# Task directions
Pull each line containing "will" from the data.

[Stored items from a collection]

"""

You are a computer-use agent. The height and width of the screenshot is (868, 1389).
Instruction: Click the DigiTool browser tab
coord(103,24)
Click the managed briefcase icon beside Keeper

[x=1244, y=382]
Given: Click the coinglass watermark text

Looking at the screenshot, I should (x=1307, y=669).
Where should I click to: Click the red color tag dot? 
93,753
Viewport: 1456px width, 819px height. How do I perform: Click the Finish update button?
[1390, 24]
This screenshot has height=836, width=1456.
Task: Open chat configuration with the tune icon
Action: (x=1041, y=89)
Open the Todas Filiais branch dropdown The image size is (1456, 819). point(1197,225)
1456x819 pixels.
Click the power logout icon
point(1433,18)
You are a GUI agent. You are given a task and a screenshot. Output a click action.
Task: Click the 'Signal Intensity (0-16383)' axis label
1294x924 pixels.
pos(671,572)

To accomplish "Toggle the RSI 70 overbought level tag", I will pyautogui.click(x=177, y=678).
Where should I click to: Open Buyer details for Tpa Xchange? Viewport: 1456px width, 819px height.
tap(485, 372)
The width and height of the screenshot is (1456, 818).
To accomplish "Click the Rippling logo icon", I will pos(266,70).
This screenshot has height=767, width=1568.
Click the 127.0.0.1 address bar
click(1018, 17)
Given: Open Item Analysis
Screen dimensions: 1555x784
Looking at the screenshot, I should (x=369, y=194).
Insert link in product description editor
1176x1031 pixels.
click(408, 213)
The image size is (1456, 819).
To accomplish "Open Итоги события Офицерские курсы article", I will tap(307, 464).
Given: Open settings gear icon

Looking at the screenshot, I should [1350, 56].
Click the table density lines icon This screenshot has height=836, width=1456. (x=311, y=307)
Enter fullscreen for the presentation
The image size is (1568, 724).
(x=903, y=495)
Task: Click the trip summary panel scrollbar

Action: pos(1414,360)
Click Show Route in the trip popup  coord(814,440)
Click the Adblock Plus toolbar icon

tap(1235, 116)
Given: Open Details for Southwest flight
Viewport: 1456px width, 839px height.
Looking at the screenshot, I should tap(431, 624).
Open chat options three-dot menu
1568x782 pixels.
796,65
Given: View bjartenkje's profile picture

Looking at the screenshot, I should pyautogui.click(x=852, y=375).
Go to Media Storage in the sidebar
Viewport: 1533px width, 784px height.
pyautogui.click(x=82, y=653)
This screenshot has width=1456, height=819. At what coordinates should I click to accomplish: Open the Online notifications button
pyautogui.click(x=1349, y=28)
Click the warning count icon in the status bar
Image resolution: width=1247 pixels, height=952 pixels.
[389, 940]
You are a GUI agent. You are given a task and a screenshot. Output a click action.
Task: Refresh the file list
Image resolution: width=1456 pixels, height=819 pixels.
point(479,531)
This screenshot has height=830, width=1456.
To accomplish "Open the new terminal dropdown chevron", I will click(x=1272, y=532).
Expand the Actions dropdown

"""

# Response for this exercise
To accomplish "Toggle the RSI 70 overbought level tag", I will pyautogui.click(x=177, y=678).
To accomplish "Click the Rippling logo icon", I will pos(266,70).
To accomplish "Open Итоги события Офицерские курсы article", I will tap(307, 464).
To accomplish "Open the new terminal dropdown chevron", I will click(x=1272, y=532).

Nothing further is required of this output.